__Exercise directions__.
Please quote the data below from the line with "You are a computer-use" up to and including the line with "[x=53, y=392]", leaving the pictures out of your answer.

__Data supplied__.

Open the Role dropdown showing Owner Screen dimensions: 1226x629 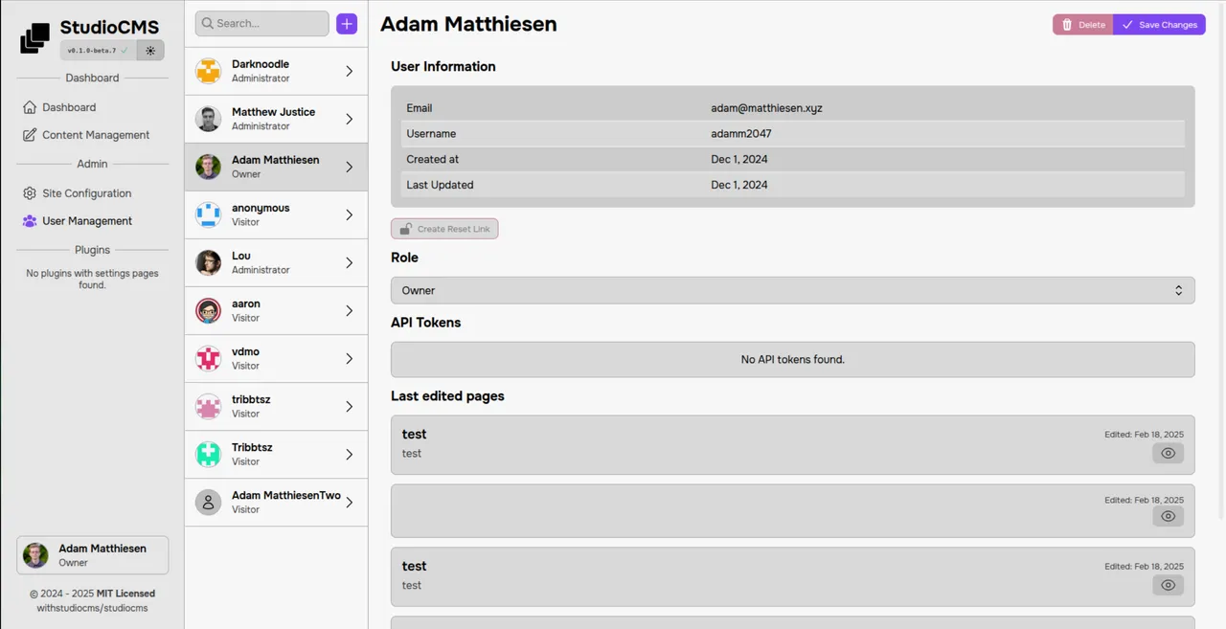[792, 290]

---

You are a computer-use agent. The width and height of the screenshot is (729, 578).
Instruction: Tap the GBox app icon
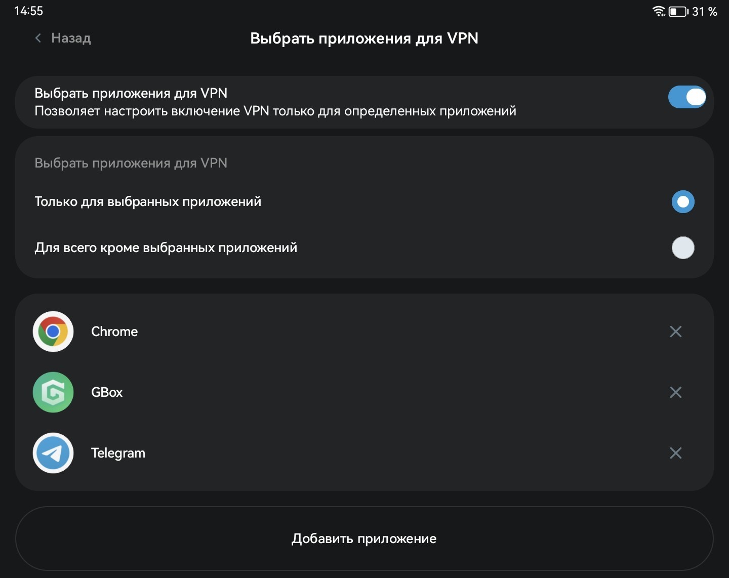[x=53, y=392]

---

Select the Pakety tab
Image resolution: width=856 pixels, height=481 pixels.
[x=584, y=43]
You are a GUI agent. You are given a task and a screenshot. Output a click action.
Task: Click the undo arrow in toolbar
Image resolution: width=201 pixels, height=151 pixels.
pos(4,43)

__Expected output__.
You are a computer-use agent. The width and height of the screenshot is (729, 578).
Instruction: Tap the GBox app icon
[x=53, y=392]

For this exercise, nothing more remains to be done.